* **Work order**: Please reproduce all the records exactly while leaving out their pictures.

* **Given data**:
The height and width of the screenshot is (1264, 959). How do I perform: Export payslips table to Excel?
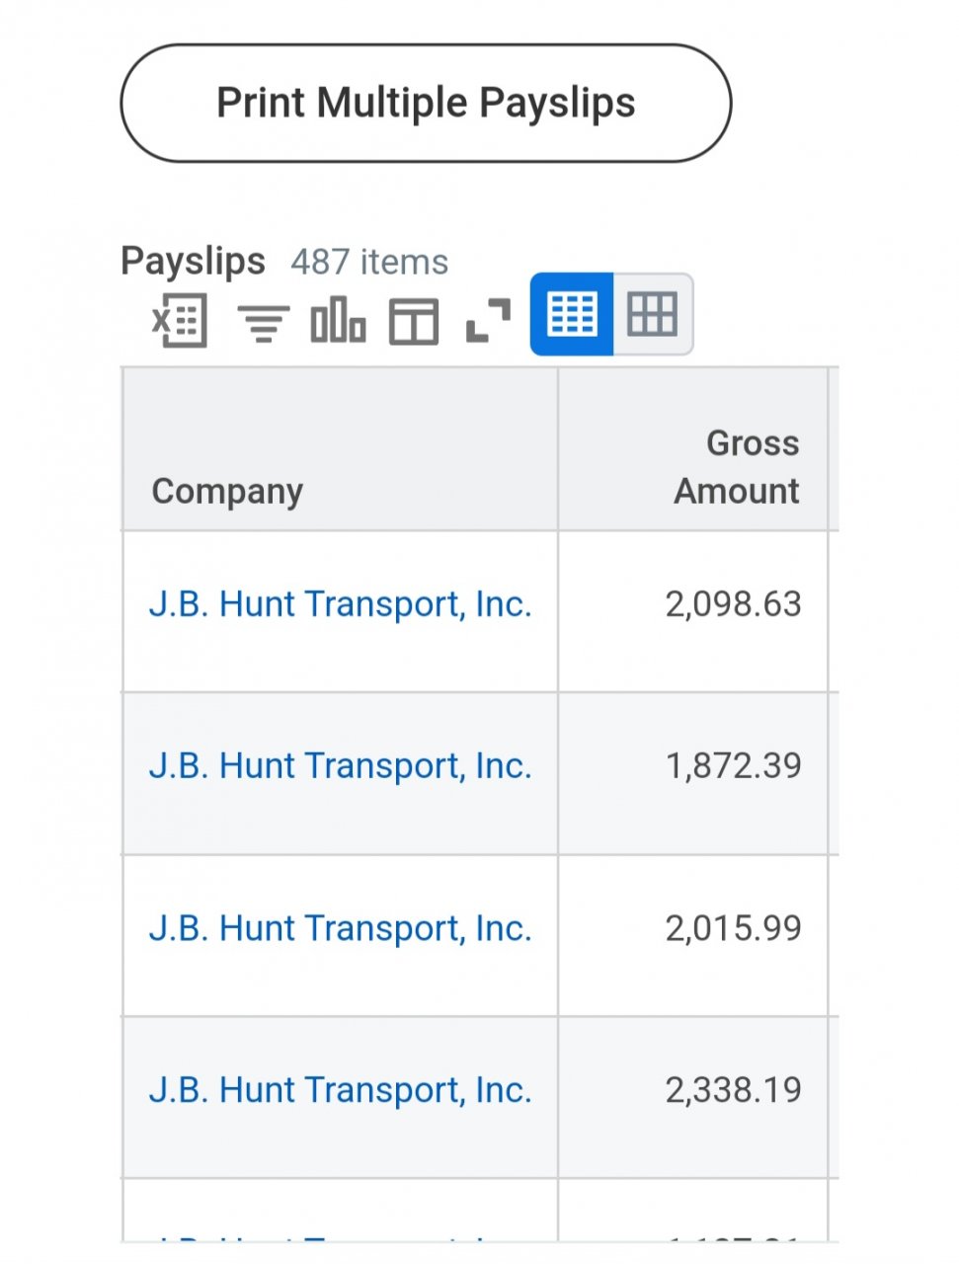180,320
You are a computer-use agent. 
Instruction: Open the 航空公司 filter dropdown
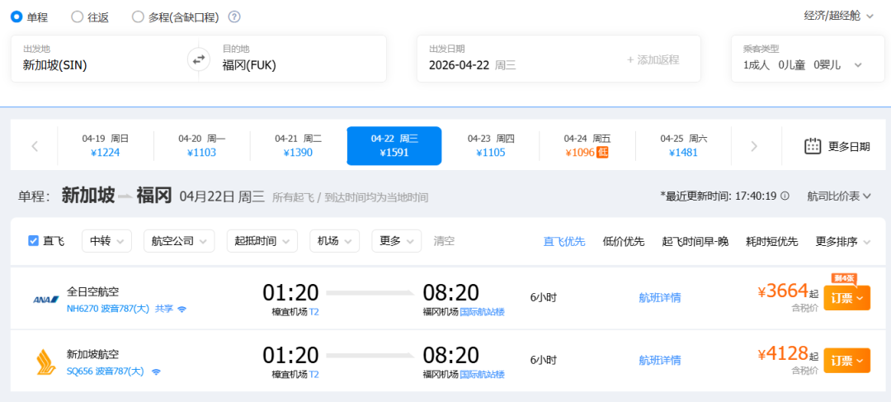coord(178,241)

* **Expected answer**:
The height and width of the screenshot is (1264, 959). How do I perform: Export payslips table to Excel?
180,320
You are a computer-use agent. 
Instruction: Open the 航空公司 filter dropdown
coord(178,241)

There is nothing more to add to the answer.